**Polecenie 1**
Odpowiedz na podstawie tekstu źródłowego na poniższe pytania, oznaczając odpowiedzi tak samo jak pytania.
(a) Jaki przepis przytoczono na początku?
(b) Jakie dwie okoliczności trzeba udowodnić, aby zachowanie podpadało pod tę normę?
(c) Kogo najlepiej od razu zapytać, jaki konkretnie przepis znajdzie zastosowanie?
**Polecenie 2**
Streść tekst źródłowy w dwóch zdaniach.
**Polecenie 3**
Zmień fragment tekstu źródłowego, który zaczyna się od „Przepis art. 6” i ciągnie się aż do „swobodę ruchową zwierzęcia.”, zastępując w nim „smyczy” wyrazem „linki”.

**Tekst źródłowy**
===

Przepis art. 6 ust.2 pkt 14 stanowi:
"Przez znęcanie się nad zwierzętami należy rozumieć zadawanie albo świadome dopuszczanie do zadawania bólu lub cierpień, a w szczególności:
trzymanie zwierząt na uwięzi, która powoduje u nich uszkodzenie ciała lub cierpienie oraz nie zapewnia możliwości niezbędnego ruchu, "

Żeby można było uznać zachowanie z tej sprawy jako podpadające pod tę normę trzeba udowodnić:
1) że trzymanie zwierzaka na uwięzi powoduje u niego uszkodzenie ciała lub cierpienie
2) trzymanie zwierzaka na uwięzi nie zapewnia mu dostatecznej swobody ruchowej
A zatem nie ma tu mowy o długości smyczy(narzędzia trzymania na uwięzi) dlatego, że nie tylko długość smyczy będzie o tym decydować, choć oczywiście ma ona wpływ w szczególności na swobodę ruchową zwierzęcia.
W każdym razie, w takiej sytuacji jak ta opisana najlepiej od razu zapytać Strażnika jaki konkretnie przepis w jego opinii znajdzie tu zastosowanie (administracja publiczna, w skład której wchodzi SM, musi ZAWSZE działać na podstawie przepisu, gdyż "wolno jej tylko to co wynika z obowiązujących przepisów", jest to odwrócenie zasady jaka dotyczy "zwykłych" obywateli "że wolno to co nie jest zakazane")

===

**Materiał**
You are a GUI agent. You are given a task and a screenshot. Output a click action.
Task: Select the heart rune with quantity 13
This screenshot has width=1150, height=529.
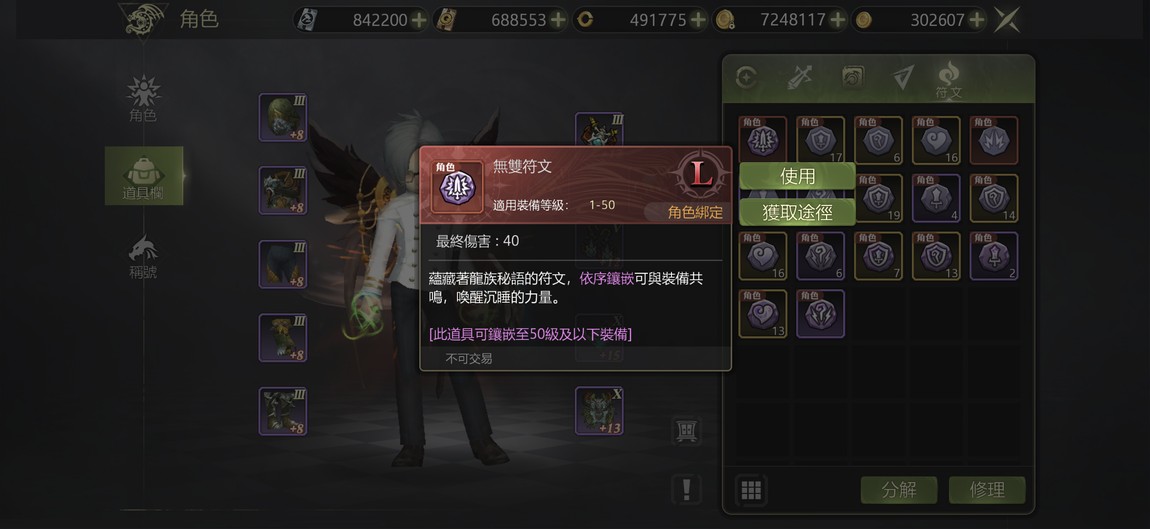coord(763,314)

===

**Odpowiedź 1**
(a) Art. 6 ust. 2 pkt 14.
(b) Po pierwsze, że trzymanie zwierzaka na uwięzi powoduje u niego uszkodzenie ciała lub cierpienie. Po drugie, że trzymanie zwierzaka na uwięzi nie zapewnia mu dostatecznej swobody ruchowej.
(c) Strażnika.

**Odpowiedź 2**
Według art. 6 ust. 2 pkt 14 znęcaniem się nad zwierzętami jest między innymi trzymanie ich na uwięzi, która powoduje uszkodzenie ciała lub cierpienie i nie zapewnia niezbędnego ruchu, przy czym przepis nie mówi o długości smyczy. W opisanej sytuacji najlepiej od razu zapytać Strażnika, jaki przepis jego zdaniem znajdzie zastosowanie, ponieważ administracja publiczna musi zawsze działać na podstawie przepisu.

**Odpowiedź 3**
Przepis art. 6 ust.2 pkt 14 stanowi:
"Przez znęcanie się nad zwierzętami należy rozumieć zadawanie albo świadome dopuszczanie do zadawania bólu lub cierpień, a w szczególności:
trzymanie zwierząt na uwięzi, która powoduje u nich uszkodzenie ciała lub cierpienie oraz nie zapewnia możliwości niezbędnego ruchu, "

Żeby można było uznać zachowanie z tej sprawy jako podpadające pod tę normę trzeba udowodnić:
1) że trzymanie zwierzaka na uwięzi powoduje u niego uszkodzenie ciała lub cierpienie
2) trzymanie zwierzaka na uwięzi nie zapewnia mu dostatecznej swobody ruchowej
A zatem nie ma tu mowy o długości linki(narzędzia trzymania na uwięzi) dlatego, że nie tylko długość linki będzie o tym decydować, choć oczywiście ma ona wpływ w szczególności na swobodę ruchową zwierzęcia.